El reino de Dios esta en vosotros
El reino de Dios esta en vosotros Si a un hombre que tiene una concepción social de la vida le parecen extrañas e incluso peligrosas las exigencias de la doctrina cristiana, igual de extrañas, incomprensibles y peligrosas le debían parecer al hombre salvaje en tiempos pasados las exigencias de la doctrina social, cuando todavía no las comprendía enteramente y no podía prever sus consecuencias.

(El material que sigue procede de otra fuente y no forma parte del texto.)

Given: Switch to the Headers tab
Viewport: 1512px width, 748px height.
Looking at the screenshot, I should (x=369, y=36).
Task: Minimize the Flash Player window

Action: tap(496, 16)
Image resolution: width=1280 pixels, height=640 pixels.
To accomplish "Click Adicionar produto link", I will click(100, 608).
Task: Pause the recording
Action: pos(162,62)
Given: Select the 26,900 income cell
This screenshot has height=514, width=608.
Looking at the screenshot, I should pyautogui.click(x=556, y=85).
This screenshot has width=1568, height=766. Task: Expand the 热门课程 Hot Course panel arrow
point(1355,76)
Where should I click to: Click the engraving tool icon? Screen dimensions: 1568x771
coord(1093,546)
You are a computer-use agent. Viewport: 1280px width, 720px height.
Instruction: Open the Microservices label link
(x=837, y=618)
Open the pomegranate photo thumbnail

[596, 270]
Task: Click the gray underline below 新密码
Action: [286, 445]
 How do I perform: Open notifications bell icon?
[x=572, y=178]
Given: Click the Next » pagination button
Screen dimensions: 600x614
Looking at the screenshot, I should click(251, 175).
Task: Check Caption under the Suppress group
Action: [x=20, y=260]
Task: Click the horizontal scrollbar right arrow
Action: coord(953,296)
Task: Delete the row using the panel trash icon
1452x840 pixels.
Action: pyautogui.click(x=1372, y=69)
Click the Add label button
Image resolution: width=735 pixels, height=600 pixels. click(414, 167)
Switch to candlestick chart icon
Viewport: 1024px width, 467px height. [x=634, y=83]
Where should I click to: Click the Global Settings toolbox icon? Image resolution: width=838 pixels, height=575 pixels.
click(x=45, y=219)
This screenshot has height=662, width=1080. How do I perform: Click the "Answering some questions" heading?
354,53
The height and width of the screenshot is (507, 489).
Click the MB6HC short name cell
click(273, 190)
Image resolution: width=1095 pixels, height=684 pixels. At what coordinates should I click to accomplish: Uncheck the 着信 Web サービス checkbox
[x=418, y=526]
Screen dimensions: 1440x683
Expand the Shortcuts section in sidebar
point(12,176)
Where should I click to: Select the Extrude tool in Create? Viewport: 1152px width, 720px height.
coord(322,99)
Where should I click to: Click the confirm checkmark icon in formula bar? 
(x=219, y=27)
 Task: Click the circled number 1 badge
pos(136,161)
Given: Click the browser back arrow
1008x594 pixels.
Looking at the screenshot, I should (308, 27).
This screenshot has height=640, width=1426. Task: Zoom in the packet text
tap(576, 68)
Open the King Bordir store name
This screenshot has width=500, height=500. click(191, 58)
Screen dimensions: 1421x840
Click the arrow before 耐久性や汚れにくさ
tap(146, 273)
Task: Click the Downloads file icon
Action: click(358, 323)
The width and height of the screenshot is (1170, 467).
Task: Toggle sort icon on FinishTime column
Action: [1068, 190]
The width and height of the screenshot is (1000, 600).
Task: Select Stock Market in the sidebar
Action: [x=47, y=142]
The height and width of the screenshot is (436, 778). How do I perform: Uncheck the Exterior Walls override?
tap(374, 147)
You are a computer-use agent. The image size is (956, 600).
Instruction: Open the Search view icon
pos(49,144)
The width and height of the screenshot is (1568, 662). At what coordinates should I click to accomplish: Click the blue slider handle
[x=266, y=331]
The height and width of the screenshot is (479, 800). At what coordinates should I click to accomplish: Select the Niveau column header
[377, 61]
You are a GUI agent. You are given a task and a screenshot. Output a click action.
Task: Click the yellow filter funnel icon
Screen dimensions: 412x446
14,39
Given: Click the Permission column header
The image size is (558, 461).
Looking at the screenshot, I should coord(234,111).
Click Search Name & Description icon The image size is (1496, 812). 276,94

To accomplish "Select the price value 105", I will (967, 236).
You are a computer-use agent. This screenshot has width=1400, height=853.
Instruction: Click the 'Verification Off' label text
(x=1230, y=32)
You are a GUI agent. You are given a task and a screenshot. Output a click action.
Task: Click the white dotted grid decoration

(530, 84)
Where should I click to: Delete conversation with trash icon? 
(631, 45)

«No es sensato —decía el hombre salvaje— sacrificar mi tranquilidad o mi propia vida para defender algo incomprensible, intangible y convenido como la familia, el clan o la patria y, sobre todo, es peligroso ponerme a disposición del poder de otros hombres». Pero llegó un tiempo para el hombre salvaje en el que, por un lado, comprendió aunque fuera vagamente el sentido de la vida en sociedad y de su motor principal (el de la aprobación o la condena social: la reputación); y, por otro lado, cuando sus sufrimientos fueron tan grandes que no pudo seguir creyendo en su anterior concepción de la vida, y acabó aceptando y sometiéndose a la doctrina social y estatal.
Esto mismo es lo que les está ocurriendo hoy en día a los hombres que ya poseen una concepción social y estatal de la vida.